Reinier stak beleefd zijn hele hoofd naar buiten en babbelde terug:
"Staat dat dan niet ergens aangekondigd?"
De oudste agent zwaaide weids:
"Er staan hier overal verbodsborden!"
"Waar wij het strand opgingen, niet hoor".
"Zozo", zei de agent, wijdbeens. "En waar bent u er dan wel op gegaan?"
"In Den Helder", zei Reinier opgewekt.
Het bleef een hele tijd stil. De hete radiator tikte. Ik hoorde de mosselen en de krabben onder van de auto afvallen.
"De... Den Hèlder?" hakkelde de jongste agent.
"Jazeker", zei Reinier vriendelijk. "Er lag een watertje bij IJmuiden, en nog zoiets bij Katwijk, maar dat was al. En daar stond nergens een bord".
Er was natuurlijk geen speld tussen te krijgen. De gemeentegrens van Den Haag loopt ergens over het strand tussen Wassenaar en Den Haag, maar geen zinnig mens houdt er rekening mee, dat iemand vanuit Katwijk de gemeente binnen komt rollen. Een duidelijke leemte in de wet, leek me.
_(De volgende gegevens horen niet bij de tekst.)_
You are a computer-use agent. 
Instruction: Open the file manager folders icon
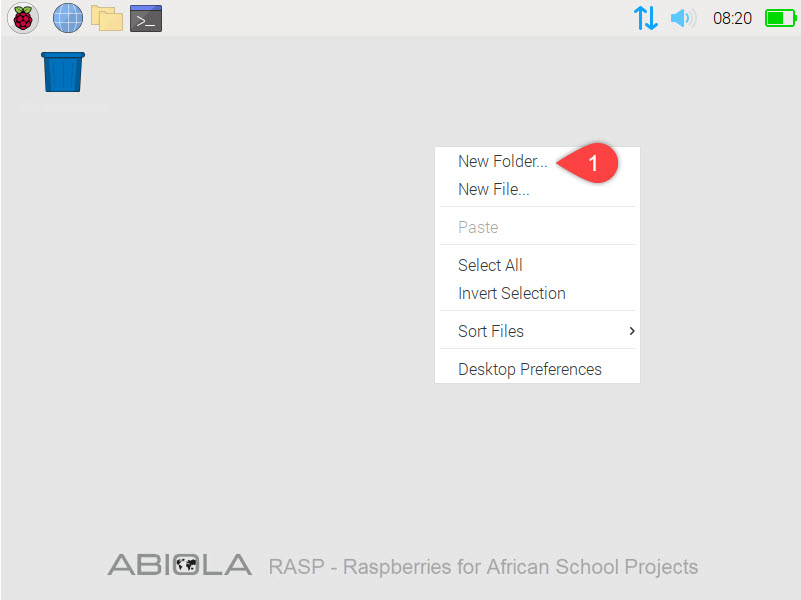(107, 18)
"Mag ik uw papieren even zien?"
Die klopten. De agenten wendden zich vol afkeer af:
"Rijdt u maar door".
Toen we op het Gevers Deynootplein waren, zei Reinier:
"Deze Ford heeft nog nooit zo goed geremd".
"Ik heb trek in een kopje thee". zei Annelies, en begon het natte zand uit de onderzoom van haar jurk te schudden.